SMSF used as alternative business vehicle

In a similar vein, where trustees are using their SMSF as an alternative business vehicle to a company or discretionary trust, for example, the sole purpose test may also be compromised. Circumstances that are indicators the SMSF is being used inappropriately include where all the fund’s assets are expended in the development activity.

Consequences of failing the sole purpose test

In failing the sole purpose test, the SMSF is at high risk to be considered not to be operating as a genuine retirement fund, with the consequence that it may lose its complying status. This is to be avoided at all costs.

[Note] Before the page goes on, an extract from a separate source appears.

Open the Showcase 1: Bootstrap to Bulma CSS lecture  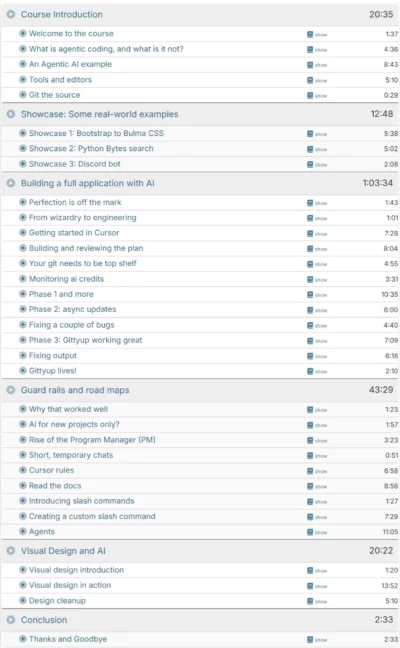[96, 133]
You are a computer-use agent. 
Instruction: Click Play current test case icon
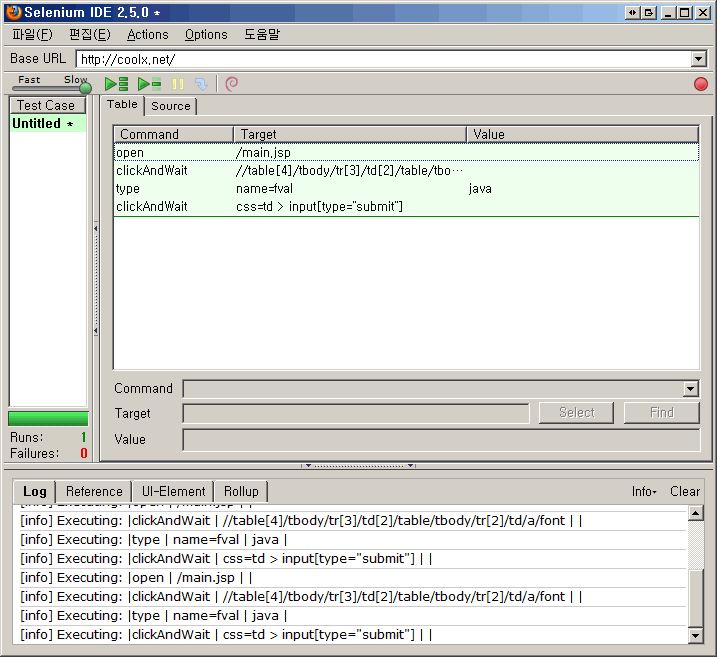pos(149,85)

Acceptable and unacceptable activities of SMSF trustees carrying on a property development business

Acceptable activities

Using genuine third-party contractors to undertake the property development activities of the SMSF is one way to avoid many of the pitfalls for SMSF trustees when undertaking these activities. The SMSF pays for and owns the finished product on arm’s-length terms and conditions. As the SMSF trustees are not dealing with related parties in this scenario, it would be highly unlikely for any of the investment standards contained in the SIS Act to be breached as these are primarily designed to limit or prohibit related-party transactions only.

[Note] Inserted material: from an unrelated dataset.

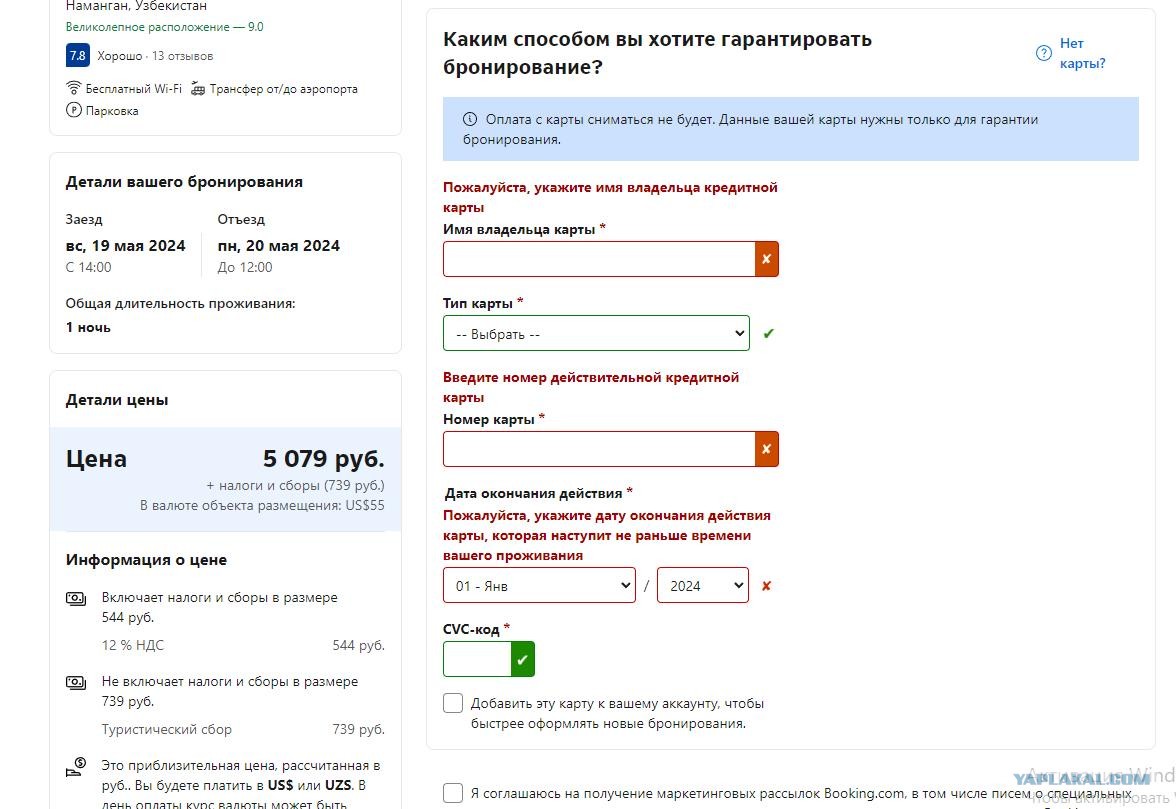
Task: Click the "Нет карты?" link
Action: (1082, 53)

Less acceptable or unacceptable activities

Once the trustees of an SMSF introduce related parties into the business activities, then a much higher degree of complication is introduced. This is because the investment standards and operating standards in the SIS Act and Regulations are designed to prohibit or limit these transactions between these parties.

If a member or related party were to undertake the construction work involved in building a residential or commercial property on behalf of the SMSF, then the possibility of a breach of a number of provisions may follow.

The process of avoiding any complications is complex and involves the SMSF paying directly for all materials and paying the related parties an hourly rate at market value for their services. This can effectively make the process cumbersome and unworkable.

Conclusion

An analysis of the investment activities of SMSF trustees and the approach by the ATO as regulator of the sector show the ownership of direct property in an SMSF can be viewed in many ways, depending on the circumstances of the fund. The ownership and development of direct property and the income derived from the use of that property can have different consequences from a compliance and/or tax perspective. Being able to distinguish the characterisation of different circumstances into property investment or property development and the resulting treatment of those activities by the regulator is a critical part of the advice process for SMSF trustees who wish to own property.